Fondare, in maniera automatica, la presunzione della volontarietà dell'assenza dell'imputato – e quindi di conoscenza del processo – su una circostanza di carattere formale ...
Massima

Fondare, in maniera automatica, la presunzione della volontarietà dell'assenza dell'imputato – e quindi di conoscenza del processo – su una circostanza di carattere formale e meramente cartolare, quale l'elezione del domicilio presso il difensore nominato d'ufficio, rischia di non rivelarsi in linea con la garanzia del diritto di partecipazione.

Il caso

L'imputato, di nazionalità straniera e senza fissa dimora, con decreto che dispone il giudizio emesso in data 5 aprile 2017, veniva chiamato a rispondere del reato di detenzione di banconote false, fatto avvenuto il 17 febbraio 2014. Non presente all'udienza preliminare, il decreto con la data di udienza veniva notificato presso il difensore d'ufficio presso cui si sarebbe domiciliato.

L'imputato, sulla base degli atti nella disponibilità del giudice, risultava essere stato identificato da personale del gruppo pronto impiego della guardia di finanza in data 17 febbraio 2014, atto, insieme al verbale di sequestro, prodromico ad una denunzia in stato di libertà per il reato di cui sopra.
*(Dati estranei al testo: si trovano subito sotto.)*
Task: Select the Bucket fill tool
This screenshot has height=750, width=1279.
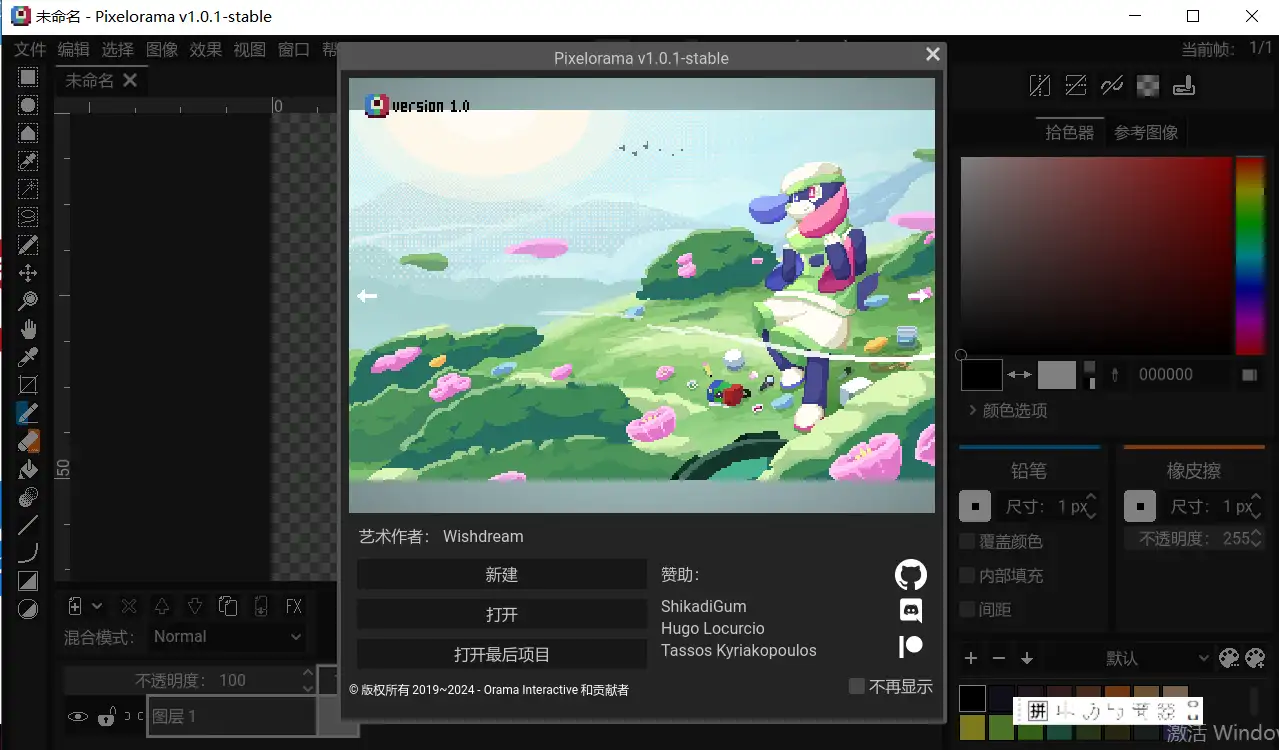Action: pyautogui.click(x=28, y=469)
Nel verbale d'identificazione l'imputato, senza fissa dimora, risultava individuato solo mediante i rilievi fotodattiloscopici. Gli veniva pertanto nominato un difensore d'ufficio presso il cui studio eleggeva domicilio.

La questione

La questione giunta al vaglio del tribunale di Milano involge il tema della prova della conoscenza da parte dell'imputato della celebrazione dell'udienza a suo carico.
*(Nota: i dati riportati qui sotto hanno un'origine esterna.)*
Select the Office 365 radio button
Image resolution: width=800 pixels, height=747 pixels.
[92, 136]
Il punctum pruriens della vicenda in esame richiede di verificare se l'imputato senza fissa dimora, non comparso alla udienza preliminare, abbia avuto con certezza conoscenza del processo e se possa quindi essere o meno comunque giudicato “in assenza” ai sensi delle modifiche agli artt. 420-bis e seguenti del codice di rito introdotte dalla legge 28 aprile 2014, n. 67 oppure se debba essere adottata in tal caso dal giudice una Ordinanza di sospensione del processo.
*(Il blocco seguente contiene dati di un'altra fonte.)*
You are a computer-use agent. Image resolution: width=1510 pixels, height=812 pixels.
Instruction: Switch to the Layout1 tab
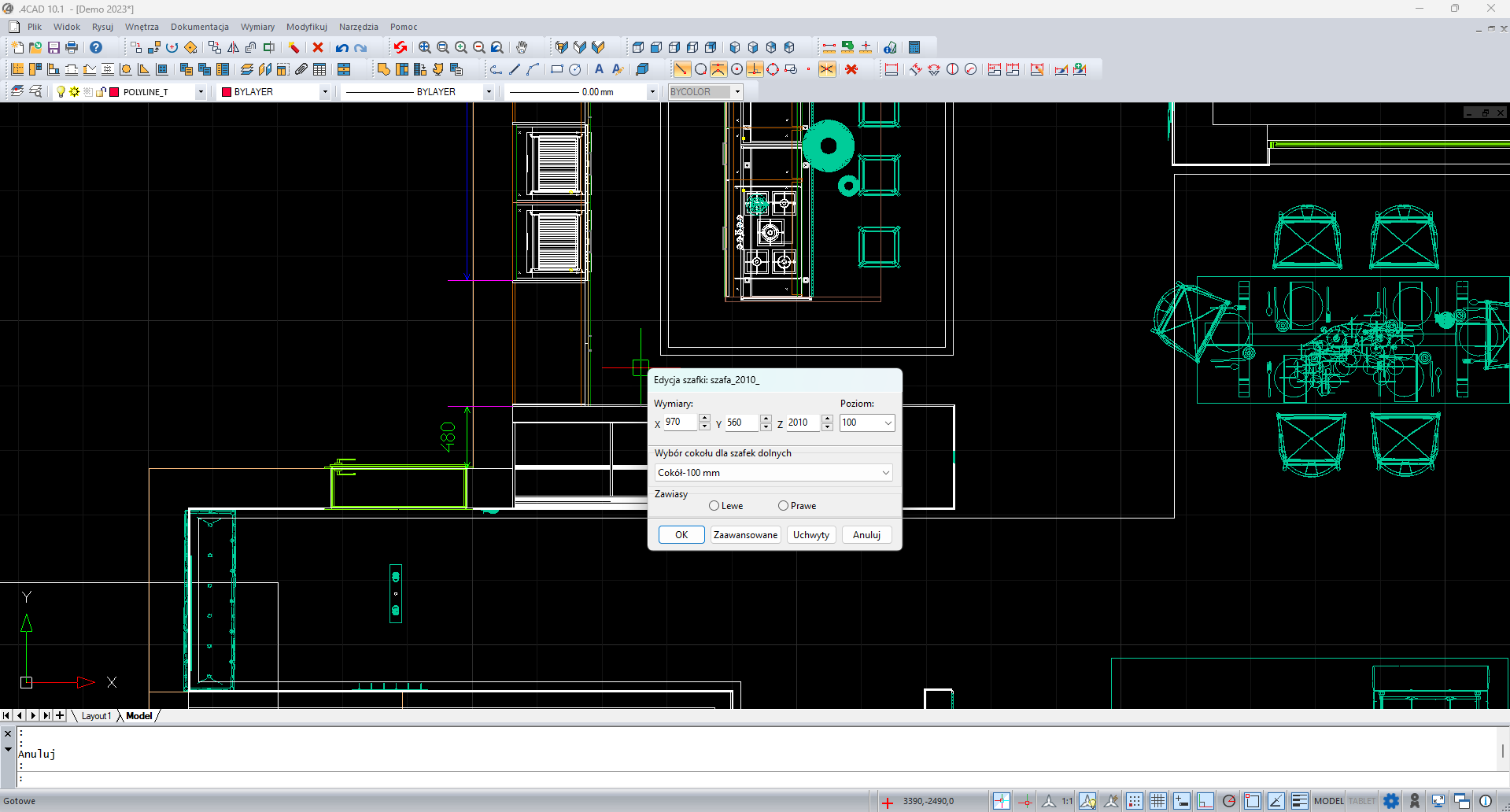pyautogui.click(x=96, y=716)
Inoltre occorre verificare se dalla elezione di domicilio effettuata dall'imputato senza fissa dimora presso il difensore d'ufficio nominato col verbale d'identificazione, del tutto formale se non fittizia, possa ricavarsi la prova della conoscenza da parte dell'imputato delle celebrazione dell'udienza suo carico.

Le soluzioni giuridiche

Il giudice del tribunale di Milano con l'ordinanza in commento ha osservato che la scelta di fondare in maniera automatica la presunzione della volontarietà dell'assenza da una circostanza di carattere formale e meramente cartolare rischia di non rivelarsi, in concreto, in linea con la garanzia del diritto di partecipazione, ciò soprattutto quando vi sia una grande distanza temporale tra l'elezione di domicilio da parte del “senza fissa dimora” e l'instaurazione del processo.

Nel caso in esame l'elezione di domicilio presso il difensore d'ufficio, con il quale l'imputato stesso non ha mai avuto alcun contatto è avvenuta il 17 febbraio 2014 al momento dell'identificazione. Da tale momento, non essendovi più alcuna traccia dell'imputato ed essendo stata comunicata al difensore d'ufficio la data di fissazione dell'udienza, la presunzione di conoscenza del processo da parte dell'imputato si basa inevitabilmente, osserva il giudice, su un dato assai fragile e cioè su un'antica elezione di domicilio, avvenuta al momento dell'identificazione su indicazione di operanti, presso un difensore con il quale l'imputato stesso certamente non ha mai avuto alcun contatto.

Una questione analoga a quella giunta al vaglio del tribunale di Milano è stata recentemente affrontata dalla Corte di cassazione che, con la sentenza n.9441/2017, in un caso simile di verbale di identificazione e di elezione di domicilio da parte di uno straniero presso il difensore d'ufficio, ha affermato come tale circostanza non sia sufficiente a provare la conoscenza del processo. Infatti, secondo la Corte, l'elezione di domicilio era avvenuta nel corso di un atto di iniziativa della Polizia giudiziaria anteriore alla formale instaurazione del procedimento, instaurazione che si realizza solo con l'iscrizione della persona nel registro di cui all'articolo 335 c.p.p. da parte della Procura. Di conseguenza l'elezione di domicilio era avvenuta in una fase ancora preprocessuale e non poteva costituire prova della conoscenza del processo.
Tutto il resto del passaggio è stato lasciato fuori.